__Prompt__
Change "icon" to "button" everywhere in the lines from "At what coordinates should I click to accomplish: Click" down to "1518x854 pixels. 1305,73", and leave everything else as it is.

__Task input__
-.-.-

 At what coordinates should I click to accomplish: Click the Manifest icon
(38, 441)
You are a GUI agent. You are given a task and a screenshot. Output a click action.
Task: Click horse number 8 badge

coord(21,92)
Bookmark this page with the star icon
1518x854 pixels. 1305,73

-.-.-

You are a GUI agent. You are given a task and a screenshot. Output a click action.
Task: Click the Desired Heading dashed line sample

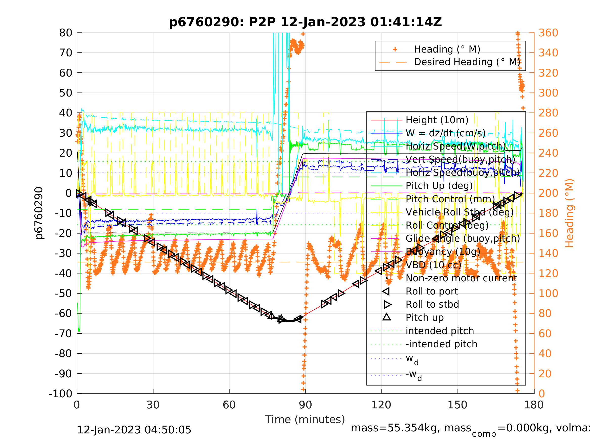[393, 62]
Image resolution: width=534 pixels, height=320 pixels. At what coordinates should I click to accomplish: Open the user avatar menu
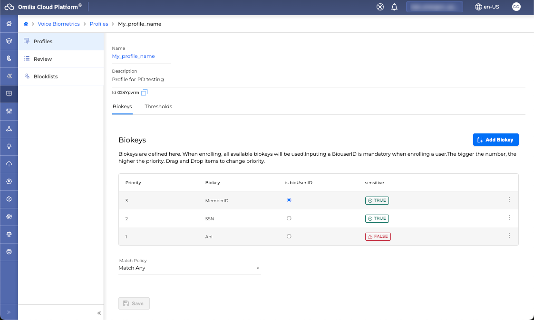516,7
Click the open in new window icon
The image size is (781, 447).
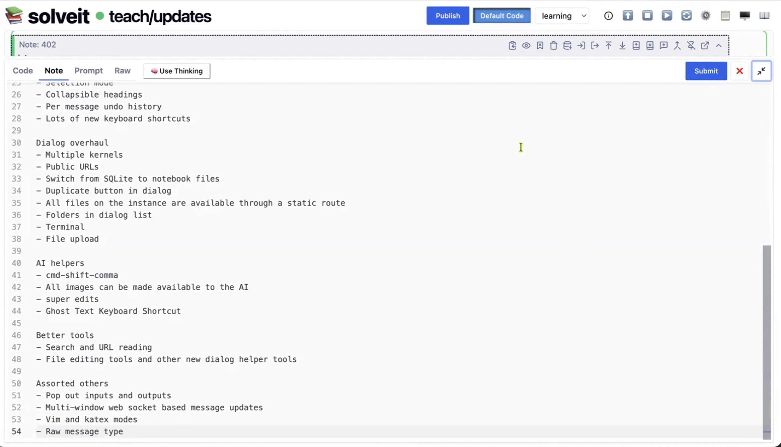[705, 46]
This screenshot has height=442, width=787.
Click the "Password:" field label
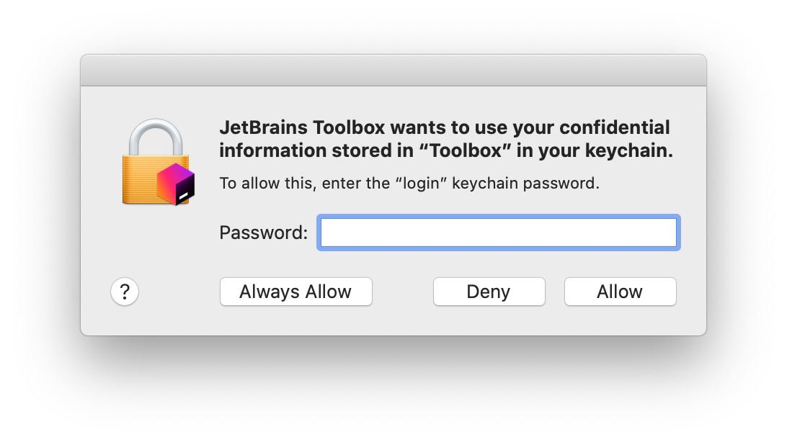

-.-.-

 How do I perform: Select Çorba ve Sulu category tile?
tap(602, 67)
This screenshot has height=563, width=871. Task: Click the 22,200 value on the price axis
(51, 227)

-.-.-

__Answer to the exercise__
 At what coordinates should I click to accomplish: Click the Manifest button
(38, 441)
You are a GUI agent. You are given a task and a screenshot. Output a click action.
Task: Click horse number 8 badge

coord(21,92)
Bookmark this page with the star button
1518x854 pixels. 1305,73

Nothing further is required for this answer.